Unique is an intent of this undertaking to have these connected drawings on the earth photographed by specifically commissioned satellites from a distance of 450 kilometers (280 miles) above the Earth revealing the structures as specks in space and a moment in time. Rogers’ “Rythms of Life” project, of which “Time and Space” is but one part, is the largest contemporary land art undertaking in the world, forming a chain of stone sculptures, or geoglphs, around the globe – 14 sites- in disparate exotic locations (from below sea level and up to altitudes of 4,300 m/ 14,107 ft). Up to three geoglyphs (ranging in size up to 40,000 sq m/ 430,560 sq ft) are located in each site. These monumental geoglyphs have been constructed in 13 countries since 1998; Israel, Chile, Bolivia, Sri Lanka, Australia, Iceland, China, India, Turkey, Nepal, Slovakia, the USA, Kenya and Antarctica which form a chain of 14 sites created around the world. Outside the City of Melbourne, in Geelong, a “Rythms of Life” site was commissioned in association with the Commonwealth Games 2006. In China the “Rythms of Life” walls stretch 2.1 km/ 1.3 miles.

To date, the project has involved over 6,700 people on seven continents (550 in Bolivia, 852 in Sri Lanka, 1,000 in China and India, 450 in Nepal and 1,240 in Kenya).

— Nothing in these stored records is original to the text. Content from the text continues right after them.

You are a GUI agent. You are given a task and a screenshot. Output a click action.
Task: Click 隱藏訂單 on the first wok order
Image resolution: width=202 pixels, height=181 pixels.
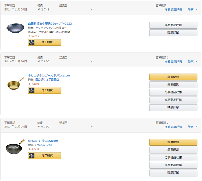point(173,33)
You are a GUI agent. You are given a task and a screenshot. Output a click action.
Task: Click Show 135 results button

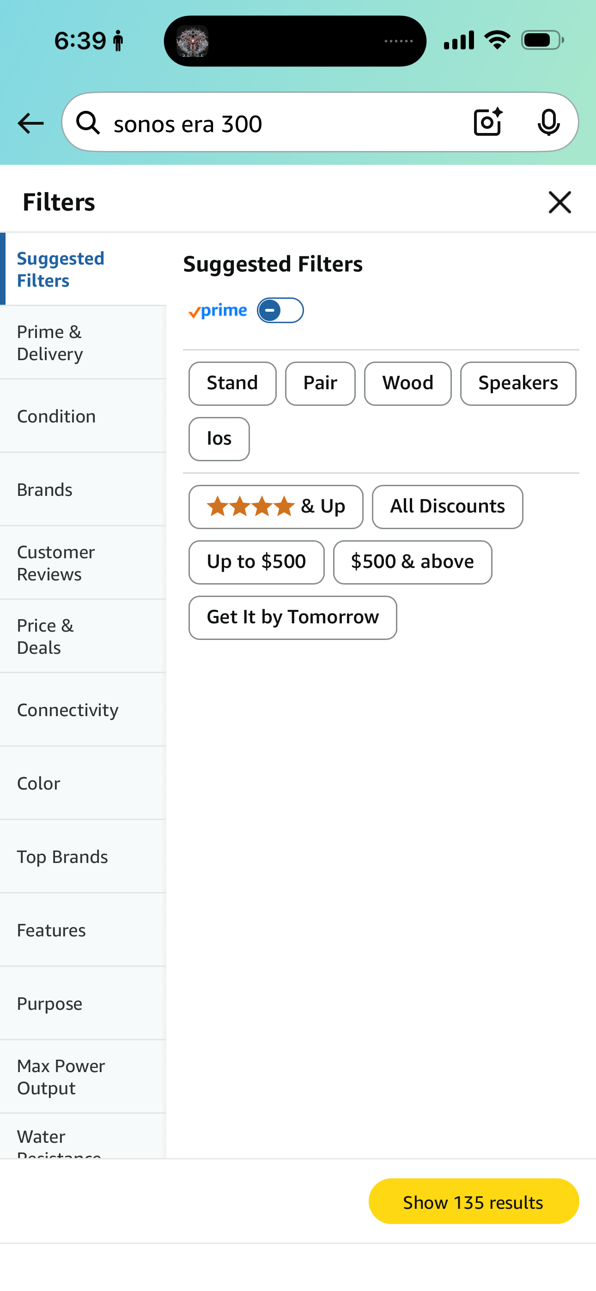tap(473, 1202)
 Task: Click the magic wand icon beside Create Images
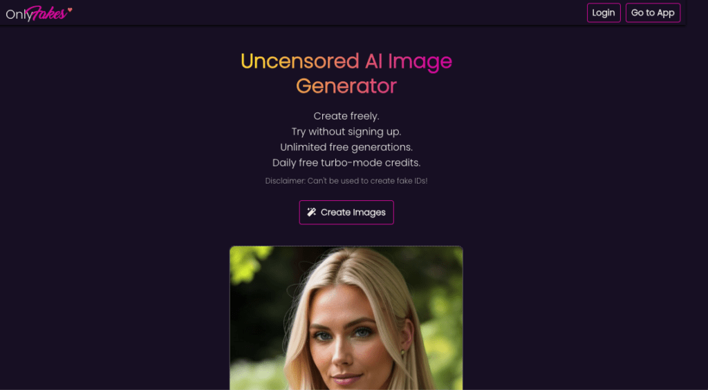click(x=312, y=212)
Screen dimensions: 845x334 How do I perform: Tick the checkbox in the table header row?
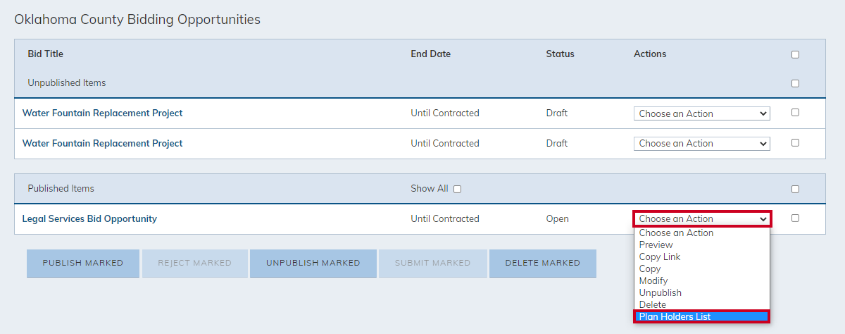pyautogui.click(x=795, y=54)
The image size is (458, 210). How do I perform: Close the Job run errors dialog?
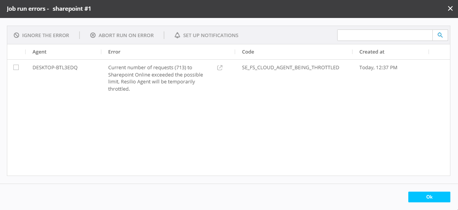click(x=450, y=8)
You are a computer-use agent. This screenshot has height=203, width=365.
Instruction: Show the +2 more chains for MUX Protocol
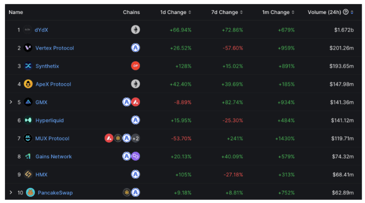tap(135, 138)
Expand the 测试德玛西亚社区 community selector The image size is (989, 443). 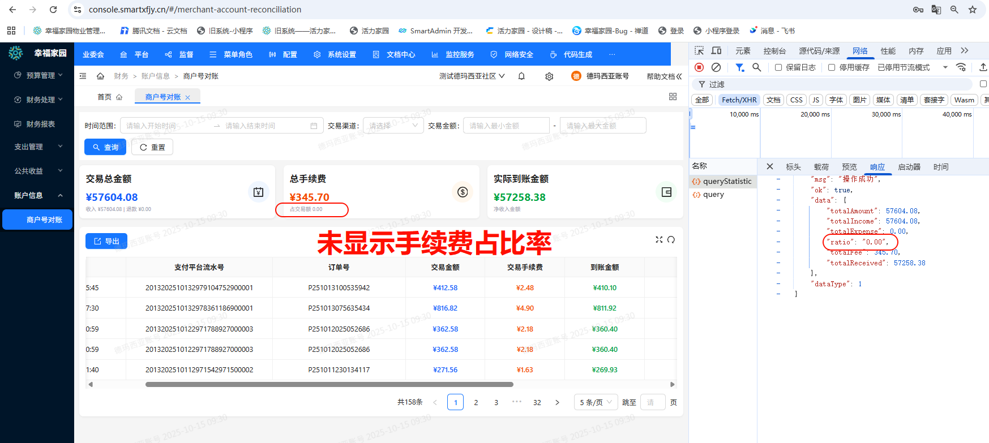(472, 76)
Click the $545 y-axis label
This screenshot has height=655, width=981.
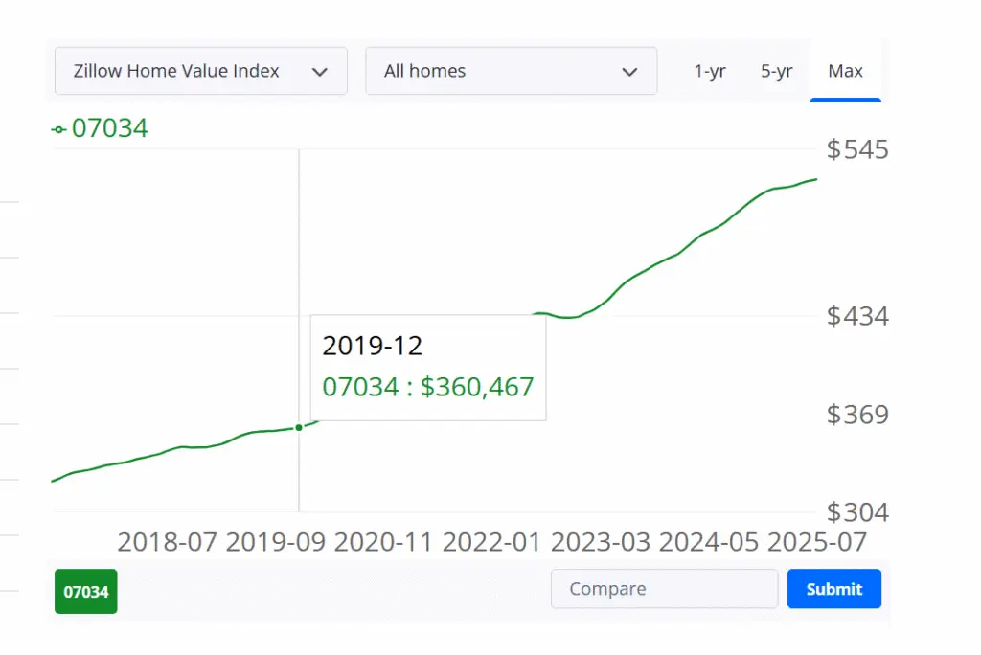click(x=857, y=149)
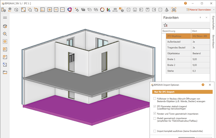Click the minus icon in the toolbar
Screen dimensions: 216x138
(62, 10)
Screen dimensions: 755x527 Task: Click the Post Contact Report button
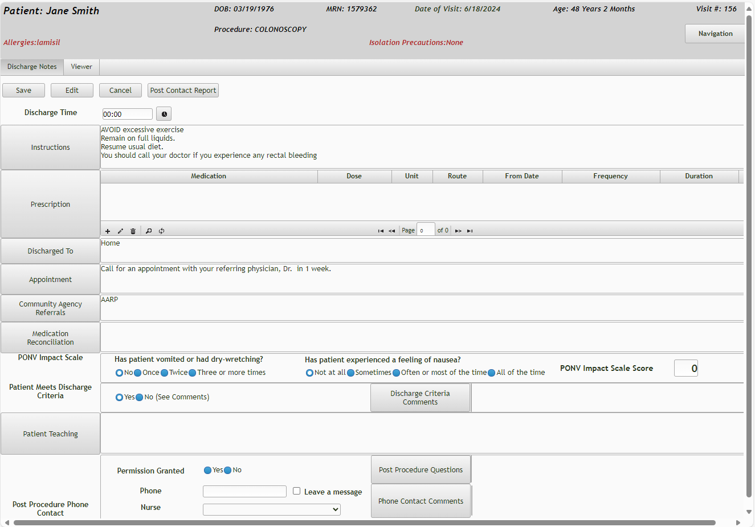click(183, 91)
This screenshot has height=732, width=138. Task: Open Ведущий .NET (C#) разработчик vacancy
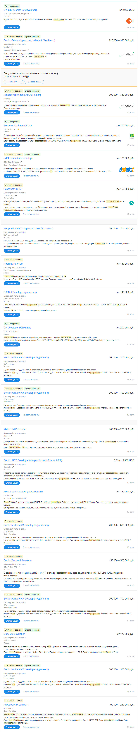pos(28,228)
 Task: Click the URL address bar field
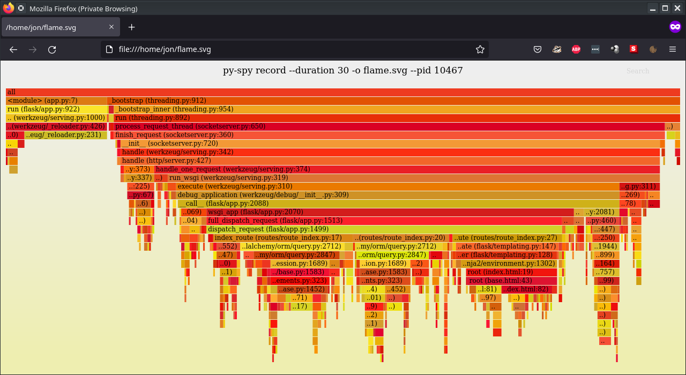289,49
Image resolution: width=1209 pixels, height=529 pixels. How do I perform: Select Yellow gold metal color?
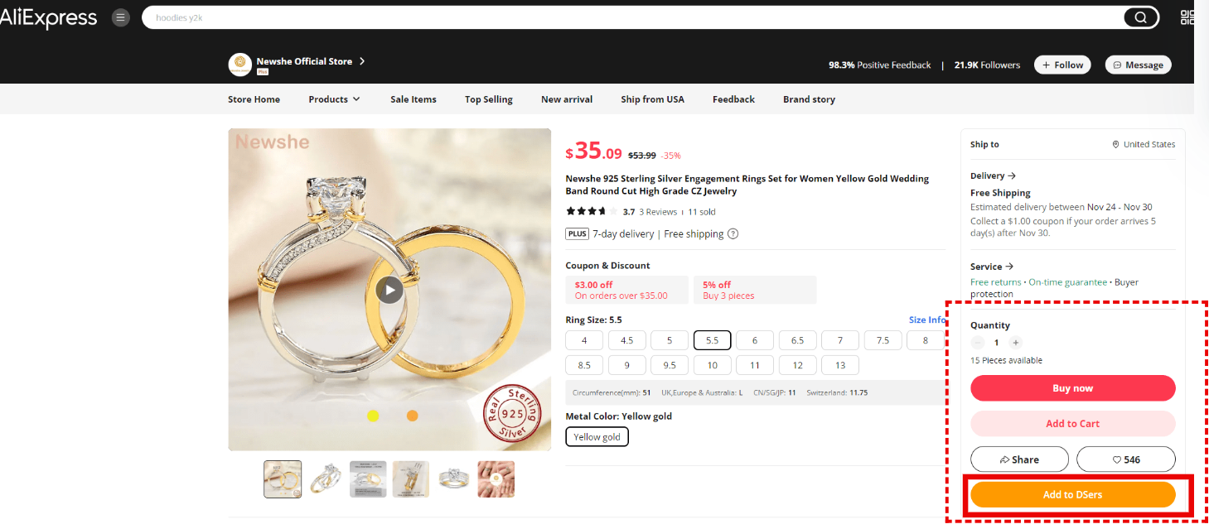click(x=597, y=437)
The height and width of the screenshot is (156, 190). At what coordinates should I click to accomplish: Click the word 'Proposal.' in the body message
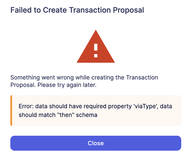pos(22,85)
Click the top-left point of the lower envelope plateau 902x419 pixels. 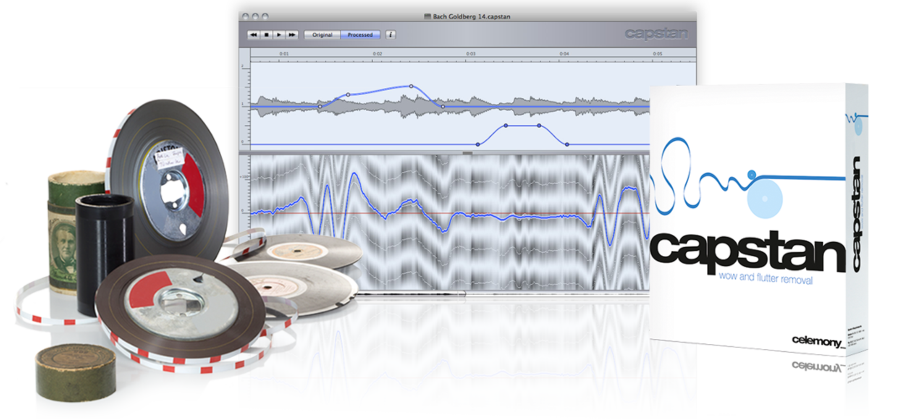click(x=506, y=126)
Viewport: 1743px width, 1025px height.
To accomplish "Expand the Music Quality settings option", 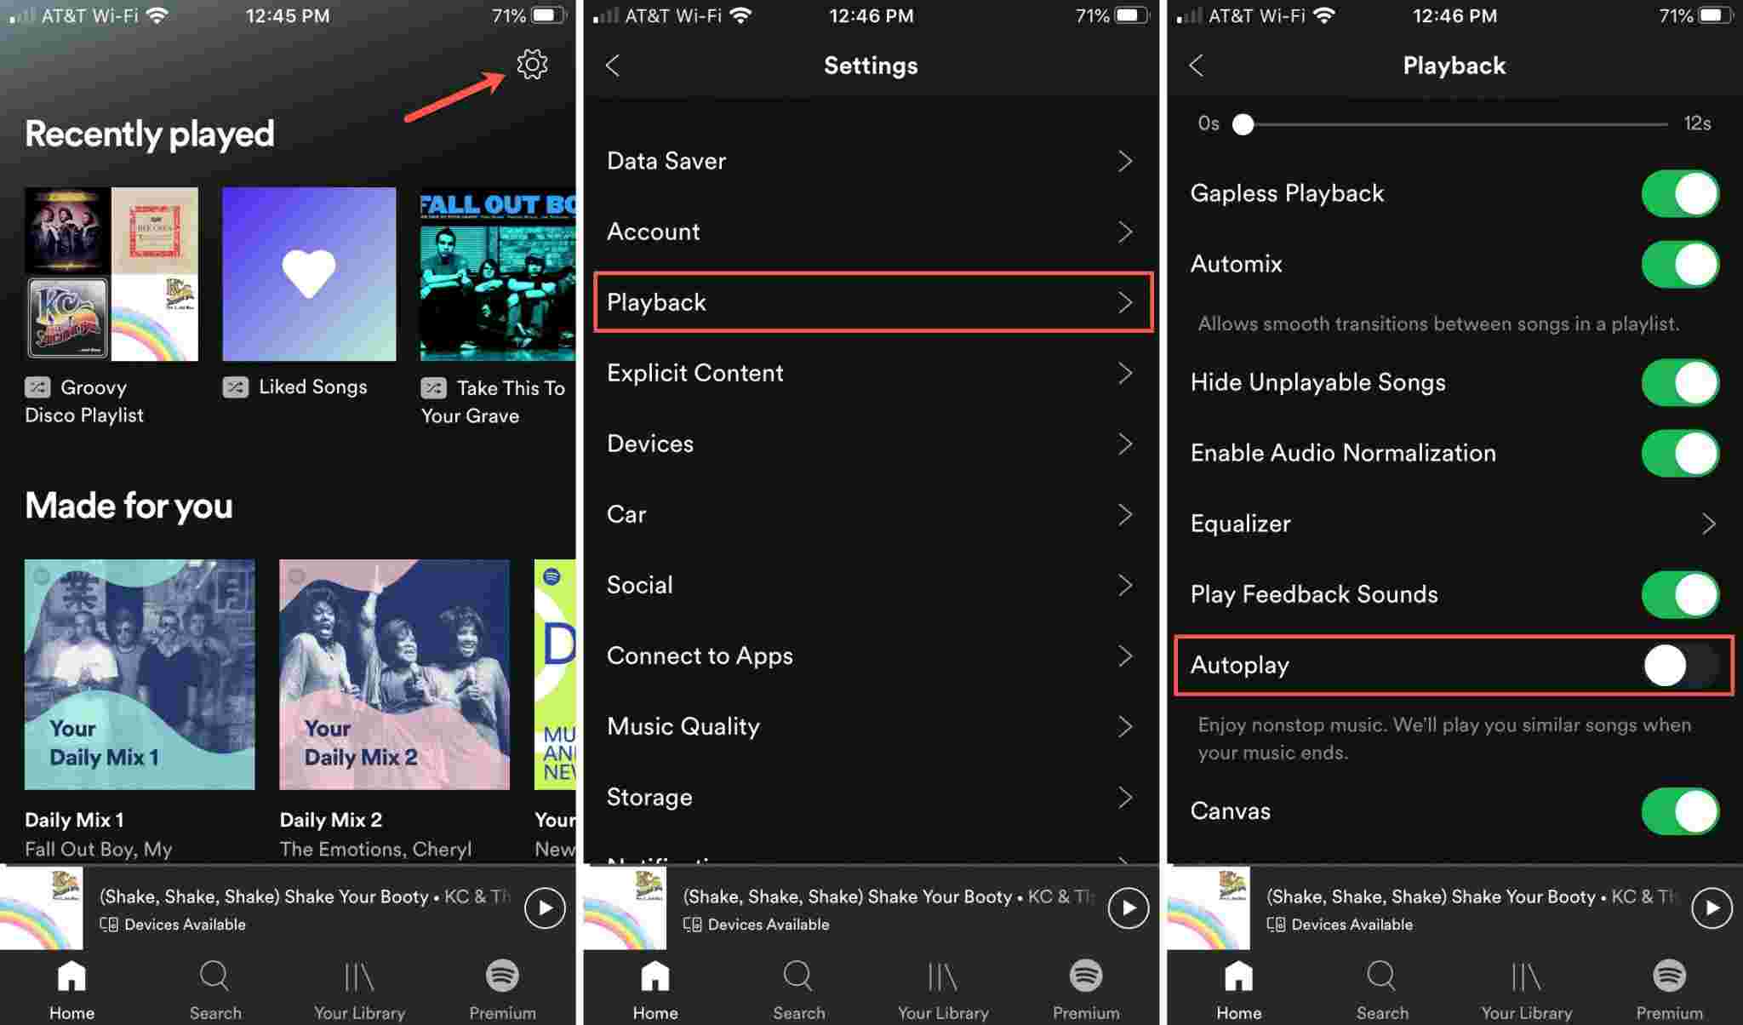I will point(871,726).
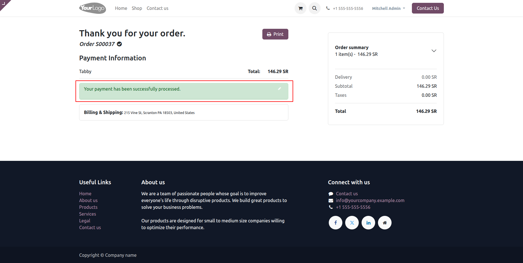523x263 pixels.
Task: Click the pencil edit icon in payment message
Action: tap(280, 89)
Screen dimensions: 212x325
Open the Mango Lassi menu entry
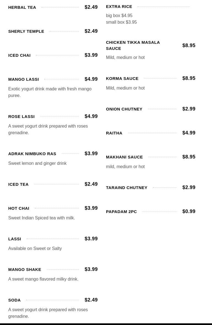click(x=23, y=79)
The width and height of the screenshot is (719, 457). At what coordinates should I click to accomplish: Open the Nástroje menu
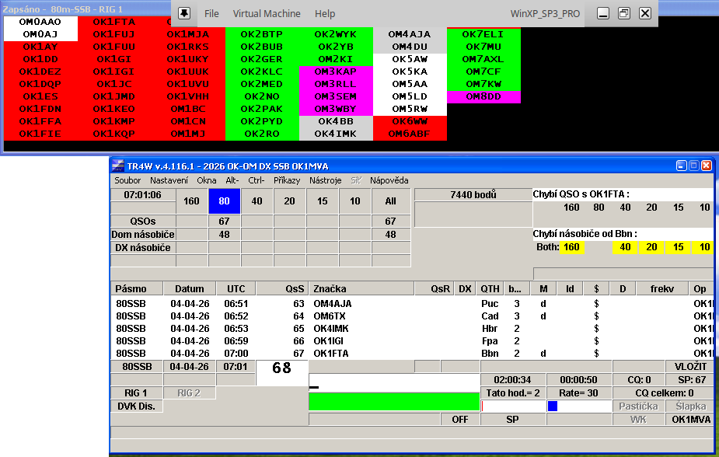[x=325, y=180]
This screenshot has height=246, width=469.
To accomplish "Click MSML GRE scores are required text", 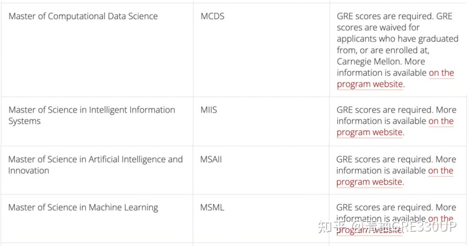I will (384, 207).
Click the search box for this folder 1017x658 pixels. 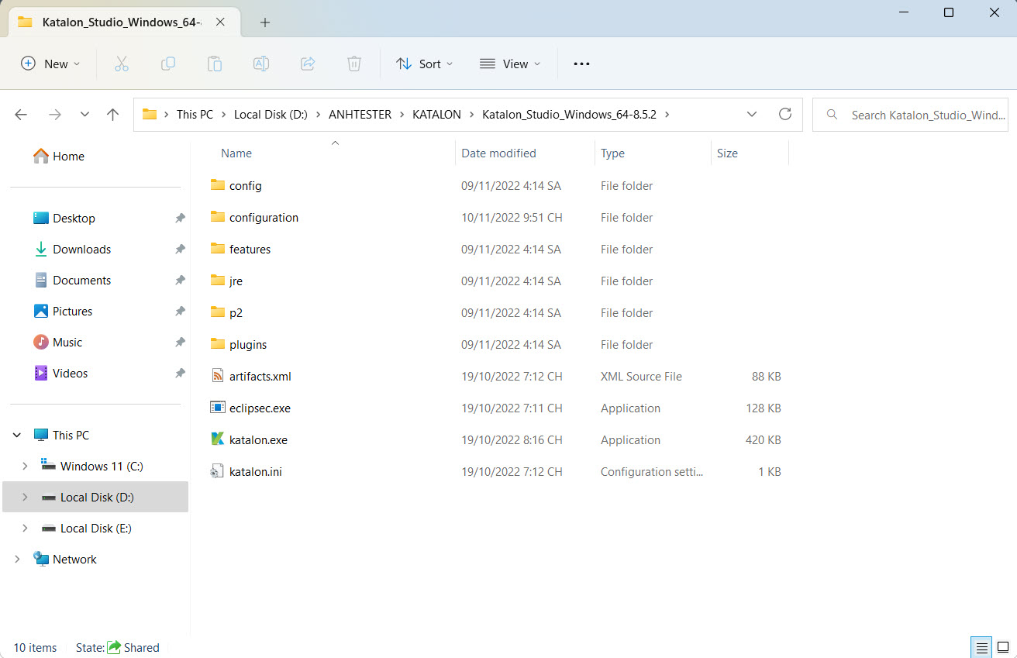tap(910, 115)
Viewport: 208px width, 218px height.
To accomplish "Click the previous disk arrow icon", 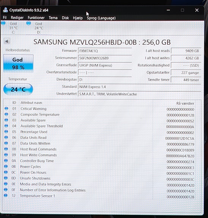I will (x=7, y=41).
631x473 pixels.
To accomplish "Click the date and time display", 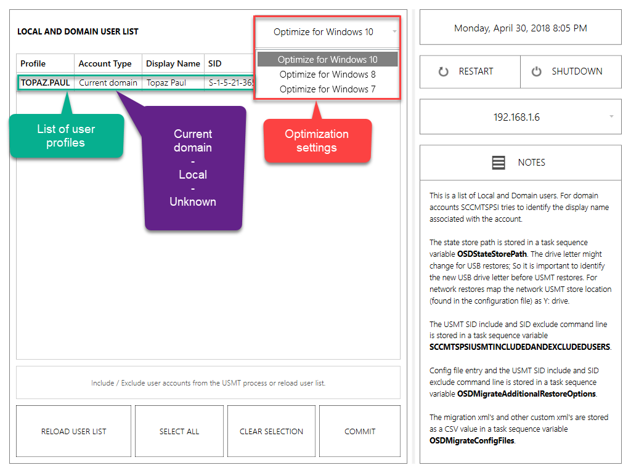I will point(520,28).
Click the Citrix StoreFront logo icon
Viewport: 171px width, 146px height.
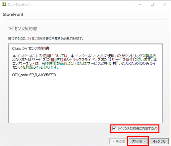point(4,4)
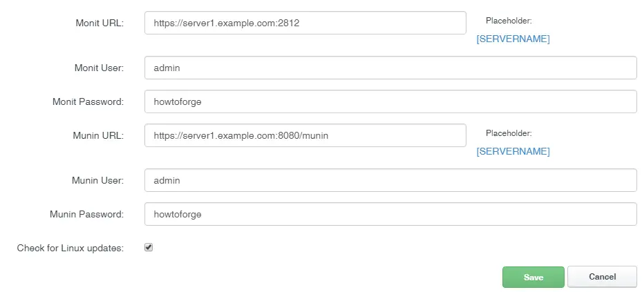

Says Rogers of “Time and Space”: “We perceive our existence in space and time; we are here now and life is current but in this world where technology is constantly advancing, human nature is not. It is often the values of the past that are most relevant today. Geoglyphs can be contemplated from two points of view- the mythological subject and that of the beautifully constructed gigantic form which requires a concentration of great ingenuity to bring into being a form from which springs new life. We are carried over great time and space from ancient cultures and civilizations. It is an exploration of meanings and powers from the past and their meaning for the future. From an artifact of an ancient culture that has meanings and powers from the past, through to the unspoilt vistas that has meaning for the future. These structures invite the viewer to search amongst these twelve gigantic forms which create their own dimensions and find themselves in a special place that has been created."